▸ Document excerpt:
»»
The user interface of the new product that I am currently working on will be almost completely non-modal. This is of course only a minor feature, a goodie, rather than its unique value proposition. ;)
In fact, this has evolved by accident rather than by design. In the process of designing the software (an activity that is not separate from development in my case) quite a few instances already occurred, and continue to occur, where by conventional wisdom I would just pop up a message box, a confirmation dialog, or design a small dialog window for details of the current user task.
Message boxes and dialogs break the user flow and take away the system focus (annoying when you scroll through a list or type text), and so I (and many users) despise them.
Are you sure you want to...?
For confirmations where I really want the user to think twice (very rare, I usually tend to trust the user's decision if he already took the trouble to click a button...), drop-down menus very nicely replace yes/no confirmation message boxes:
Information bars
I implemented flashing information bars (as can be found in the current generation of Internet Explorer and Mozilla Firefox web browsers) which pop up at the bottom of the application window for a couple of other events that would typically produce a message box or dialog:
Wizards
More complex dialogs (such as Options) and wizards are completely integrated into the document window management of the application and are thus non-modal, too:
Standard dialogs
I have no plans to waste time replacing standard dialogs such as Open File, Save File, Print, Page Setup or Print Preview at this point. There would be a very real risk that usability might suffer unduly (people already know how to operate these dialogs) and my intention is not to be religious about non-modal user interfaces, but to avoid breaking the user flow or stealing the focus. The product is meant as a productivity booster for a certain type of task, it is targeting power users, so the main purpose of these experiments is for the software to get out of the way.
««
▸ Entries:
»»
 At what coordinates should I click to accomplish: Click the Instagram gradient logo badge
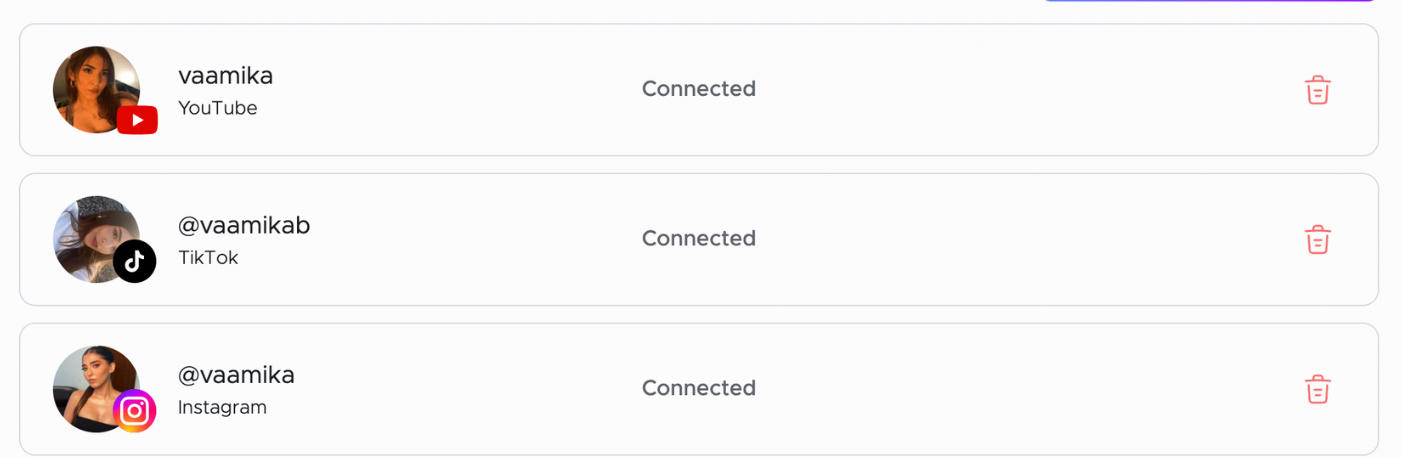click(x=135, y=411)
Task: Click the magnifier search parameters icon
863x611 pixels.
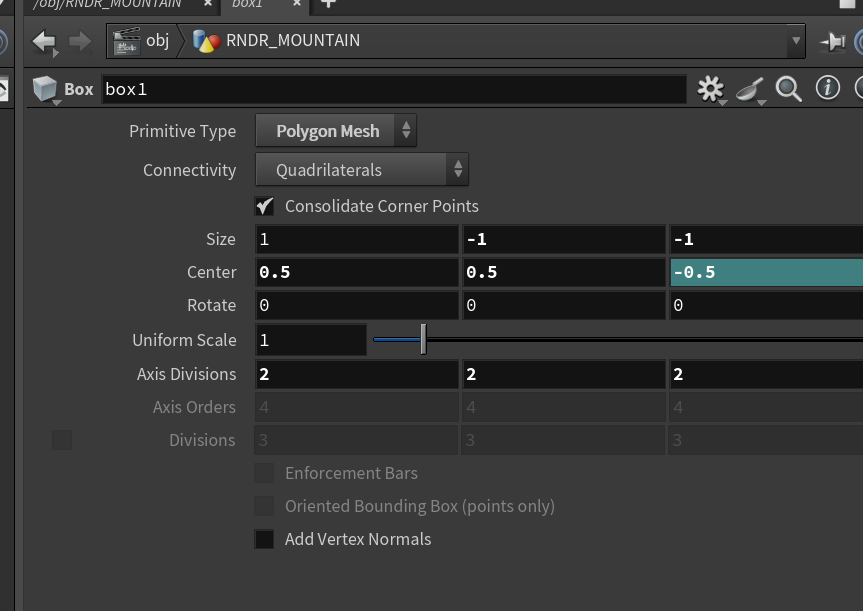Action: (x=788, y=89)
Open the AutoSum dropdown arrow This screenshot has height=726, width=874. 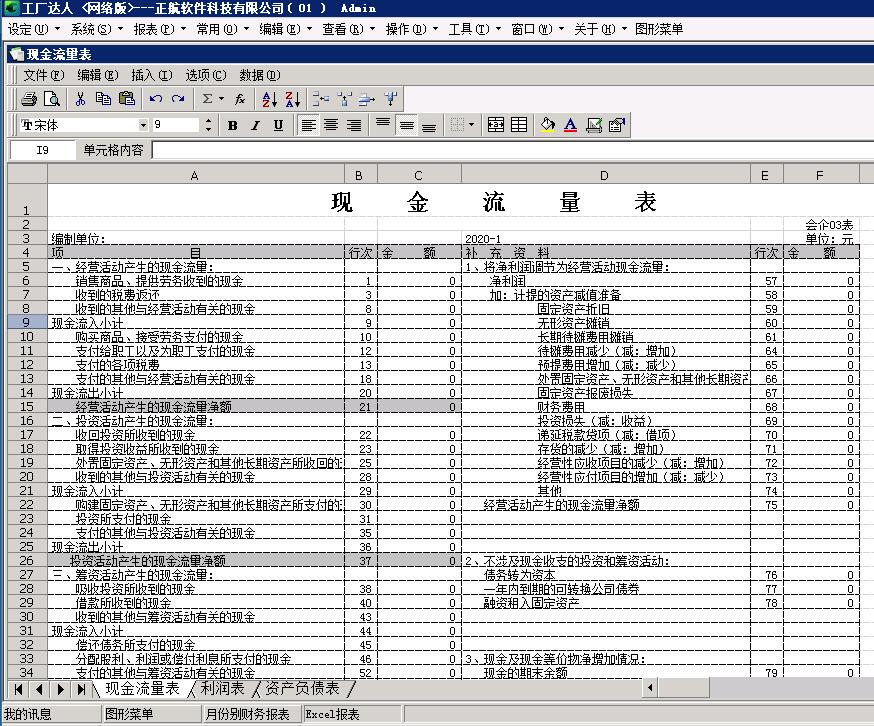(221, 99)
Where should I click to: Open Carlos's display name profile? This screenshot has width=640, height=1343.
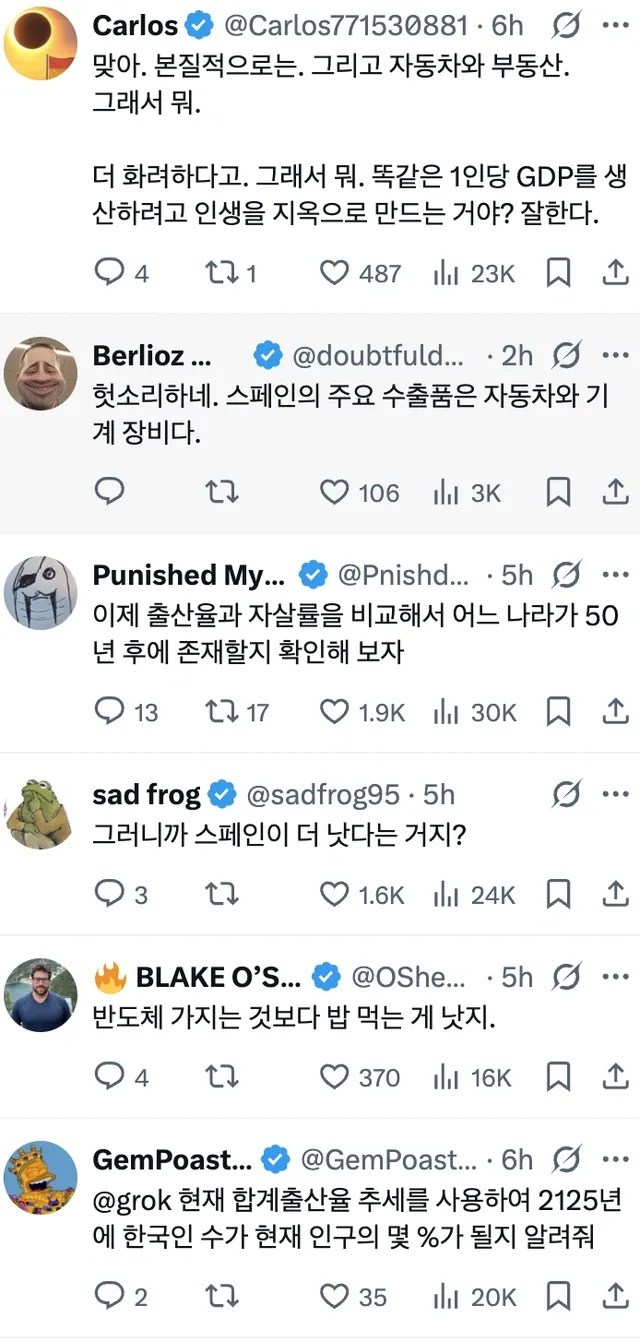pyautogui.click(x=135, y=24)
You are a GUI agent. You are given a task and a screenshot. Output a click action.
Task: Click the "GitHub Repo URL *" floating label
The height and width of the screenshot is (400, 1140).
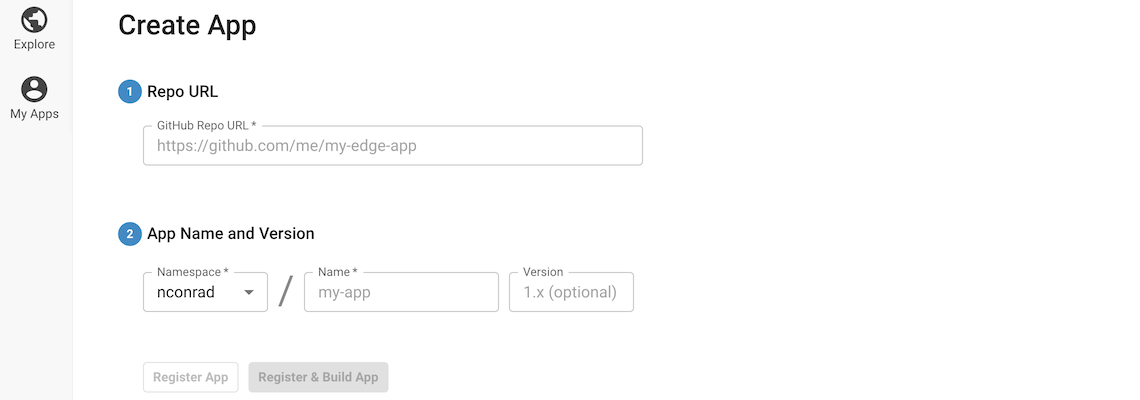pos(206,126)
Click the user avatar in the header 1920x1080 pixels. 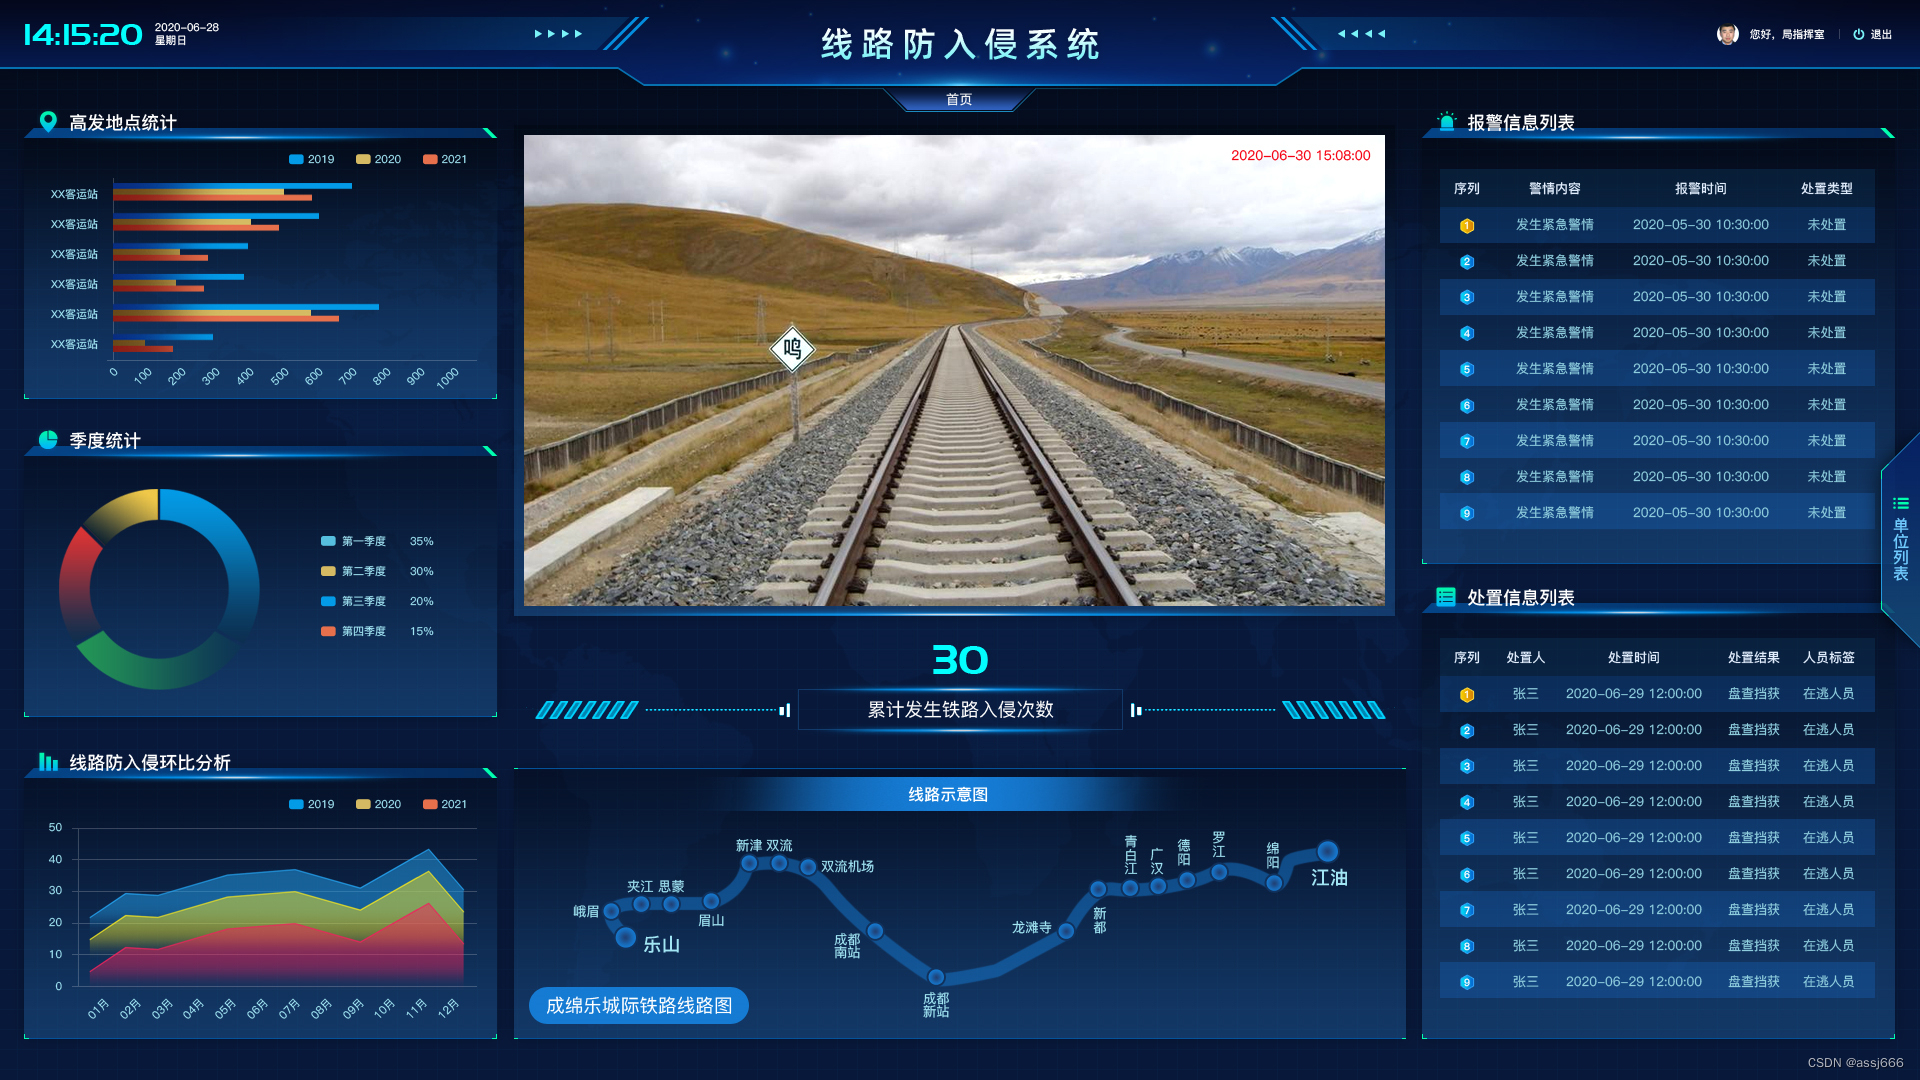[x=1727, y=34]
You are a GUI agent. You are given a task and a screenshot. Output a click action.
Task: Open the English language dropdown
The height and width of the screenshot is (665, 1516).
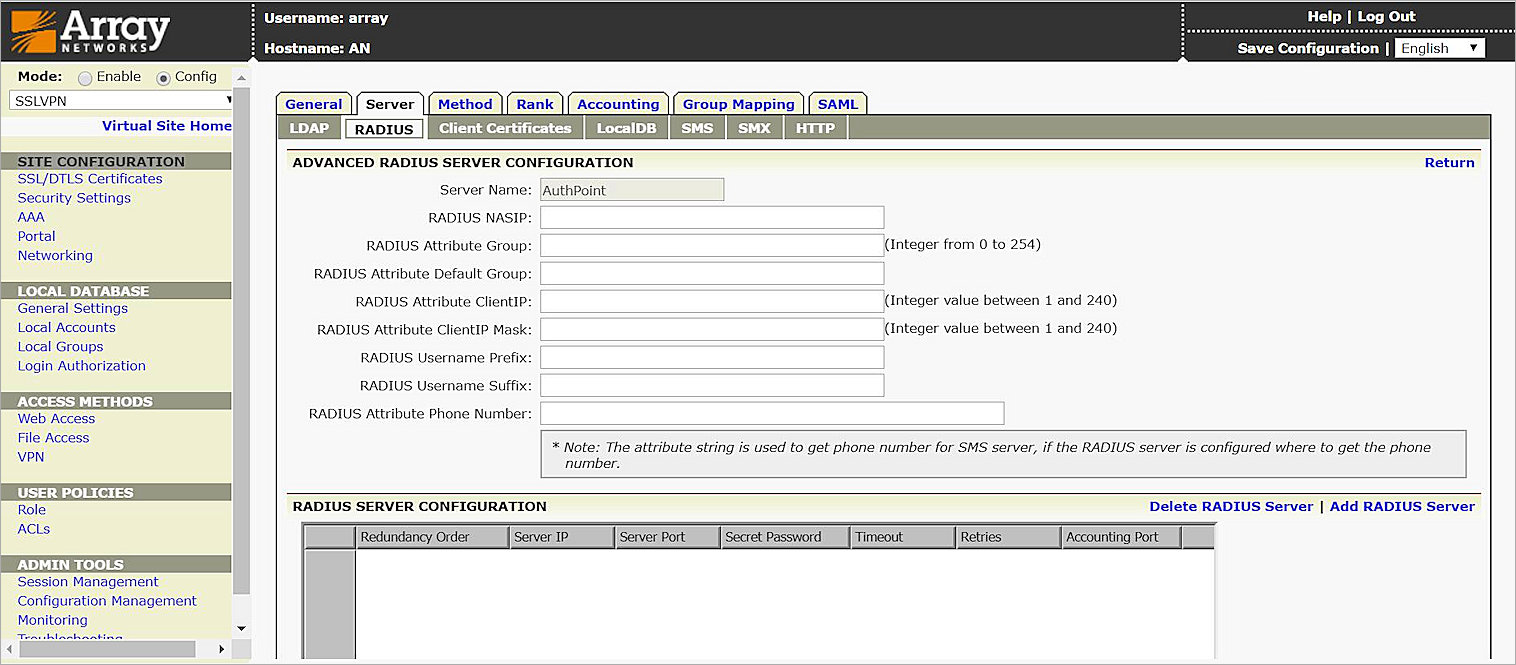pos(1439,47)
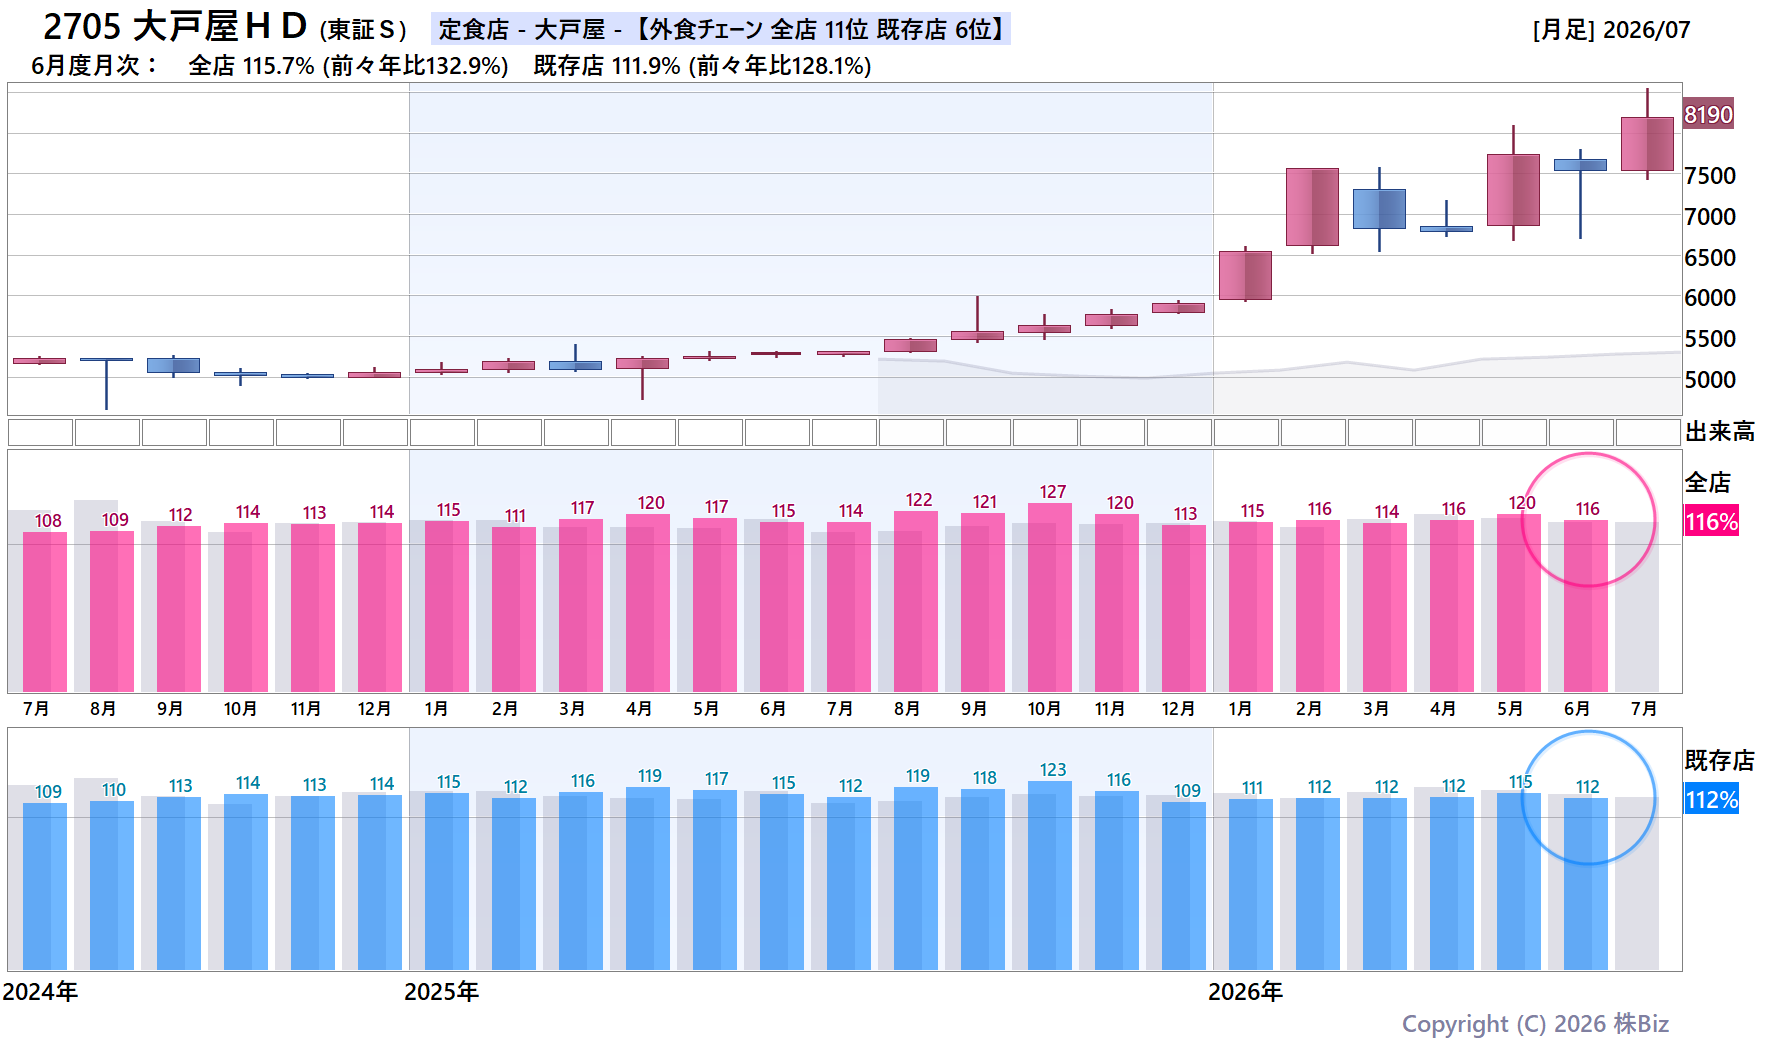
««
▸ Requirement: In the text about non-modal user interfaces, which standard dialogs does the author say there are no plans to replace?

▸ Problem solution: Open File, Save File, Print, Page Setup, and Print Preview.